牡丹花瓣高效液相色谱指纹图谱研究*

2018-04-25华梅原晓龙王毅杨卫陈剑马惠芬呼延丽杨宇明王娟

西部林业科学 2018年1期

华梅,原晓龙,王毅,杨卫,陈剑,马惠芬,呼延丽,杨宇明,王娟

(1.云南省林业科学院,云南昆明650201;2.云南省森林植物培育与开发利用重点实验室/国家林业局云南珍稀濒特森林植物保护和繁育实验室,云南昆明650201)

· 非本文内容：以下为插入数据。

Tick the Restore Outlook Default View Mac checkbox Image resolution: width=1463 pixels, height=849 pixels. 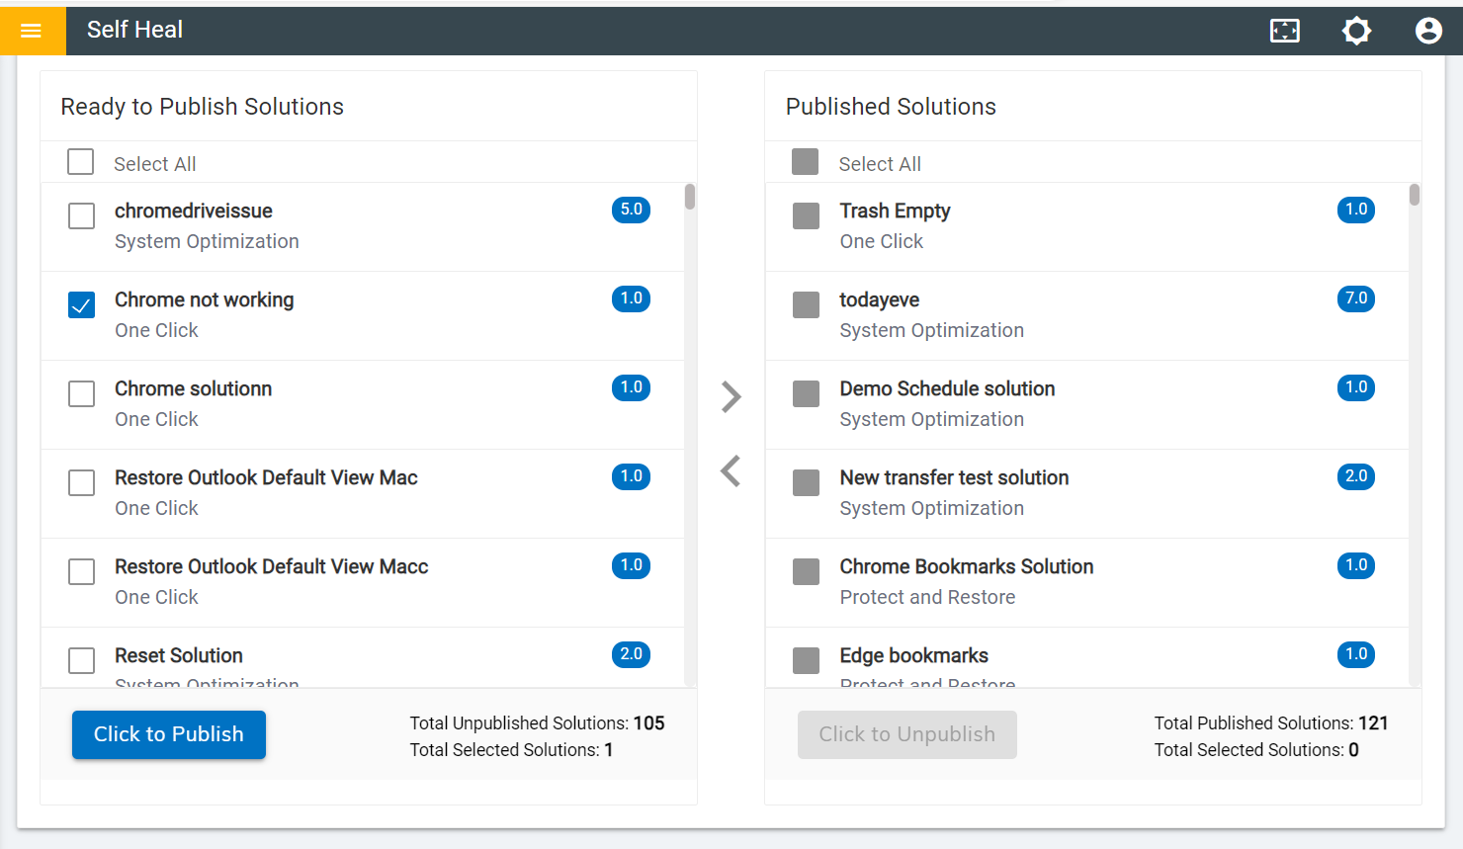pyautogui.click(x=82, y=483)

牡丹(PaeoniasuffruticosaAndr.)为毛茛科(Ranunculaceae)芍药属(Paeonia)多年生落叶小灌木。花色泽艳丽,素有“花中之王”的美誉。牡丹品种繁多，色泽亦多，以黄、绿、肉红、深红、银红为上品，尤其黄、绿为贵。牡丹花大而香，故又有“国色天香”之称[1-2]。牡丹不仅有观赏价值，而且还具有很高的药用价值[3-4]。将牡丹的根茎加工制成“丹皮”，是名贵的中草药。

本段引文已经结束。